TASK ITEM: Report every line of the records below that includes the string "checkbox".

########################################

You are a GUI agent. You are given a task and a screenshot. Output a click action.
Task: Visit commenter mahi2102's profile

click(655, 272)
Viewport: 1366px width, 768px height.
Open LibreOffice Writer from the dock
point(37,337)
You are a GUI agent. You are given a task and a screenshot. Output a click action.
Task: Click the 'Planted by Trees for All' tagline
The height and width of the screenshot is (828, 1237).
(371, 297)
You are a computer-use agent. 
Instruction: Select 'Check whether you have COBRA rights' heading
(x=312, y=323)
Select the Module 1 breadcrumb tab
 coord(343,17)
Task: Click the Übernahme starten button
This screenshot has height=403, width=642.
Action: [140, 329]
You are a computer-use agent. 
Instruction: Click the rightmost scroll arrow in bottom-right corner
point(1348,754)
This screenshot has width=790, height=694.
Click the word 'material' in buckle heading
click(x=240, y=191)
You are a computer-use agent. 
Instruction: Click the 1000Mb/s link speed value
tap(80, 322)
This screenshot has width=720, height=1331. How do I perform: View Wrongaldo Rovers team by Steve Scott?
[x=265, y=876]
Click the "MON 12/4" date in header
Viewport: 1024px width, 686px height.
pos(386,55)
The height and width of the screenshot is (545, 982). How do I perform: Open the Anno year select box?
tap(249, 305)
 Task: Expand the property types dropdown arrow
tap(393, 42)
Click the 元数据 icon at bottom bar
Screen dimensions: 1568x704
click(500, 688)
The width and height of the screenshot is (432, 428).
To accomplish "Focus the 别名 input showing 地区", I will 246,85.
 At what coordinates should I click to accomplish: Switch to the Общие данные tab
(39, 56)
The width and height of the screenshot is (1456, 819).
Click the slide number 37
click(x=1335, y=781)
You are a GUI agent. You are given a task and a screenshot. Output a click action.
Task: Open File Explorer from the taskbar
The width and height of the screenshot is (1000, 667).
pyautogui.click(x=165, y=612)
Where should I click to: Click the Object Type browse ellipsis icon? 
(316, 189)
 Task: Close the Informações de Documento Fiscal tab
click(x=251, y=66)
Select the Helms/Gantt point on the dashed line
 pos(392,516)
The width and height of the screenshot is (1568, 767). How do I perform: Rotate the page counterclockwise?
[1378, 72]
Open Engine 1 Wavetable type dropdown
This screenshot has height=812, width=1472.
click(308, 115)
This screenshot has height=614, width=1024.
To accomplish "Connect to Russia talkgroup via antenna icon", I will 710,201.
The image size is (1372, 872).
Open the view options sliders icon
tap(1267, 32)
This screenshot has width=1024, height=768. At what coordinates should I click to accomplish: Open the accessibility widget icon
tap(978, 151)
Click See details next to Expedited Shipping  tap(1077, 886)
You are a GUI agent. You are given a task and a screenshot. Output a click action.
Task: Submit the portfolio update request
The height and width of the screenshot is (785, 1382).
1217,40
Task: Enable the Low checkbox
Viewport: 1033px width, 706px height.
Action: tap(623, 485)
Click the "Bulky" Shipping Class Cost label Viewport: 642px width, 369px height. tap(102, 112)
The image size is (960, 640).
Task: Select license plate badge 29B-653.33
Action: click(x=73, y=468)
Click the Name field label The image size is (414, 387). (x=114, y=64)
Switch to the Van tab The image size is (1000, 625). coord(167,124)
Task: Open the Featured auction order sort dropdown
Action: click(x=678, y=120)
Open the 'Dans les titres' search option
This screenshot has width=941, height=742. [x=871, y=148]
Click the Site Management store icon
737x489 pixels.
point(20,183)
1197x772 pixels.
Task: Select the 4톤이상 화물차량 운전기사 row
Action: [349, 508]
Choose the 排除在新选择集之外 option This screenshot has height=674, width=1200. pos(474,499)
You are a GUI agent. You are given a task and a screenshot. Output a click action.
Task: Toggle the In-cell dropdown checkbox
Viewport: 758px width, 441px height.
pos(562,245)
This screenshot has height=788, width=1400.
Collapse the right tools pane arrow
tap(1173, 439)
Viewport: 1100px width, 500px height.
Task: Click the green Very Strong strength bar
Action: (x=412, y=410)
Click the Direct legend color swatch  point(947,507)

########################################

WRITTEN ANSWER:
Task: Enable the Low checkbox
Task: Toggle the In-cell dropdown checkbox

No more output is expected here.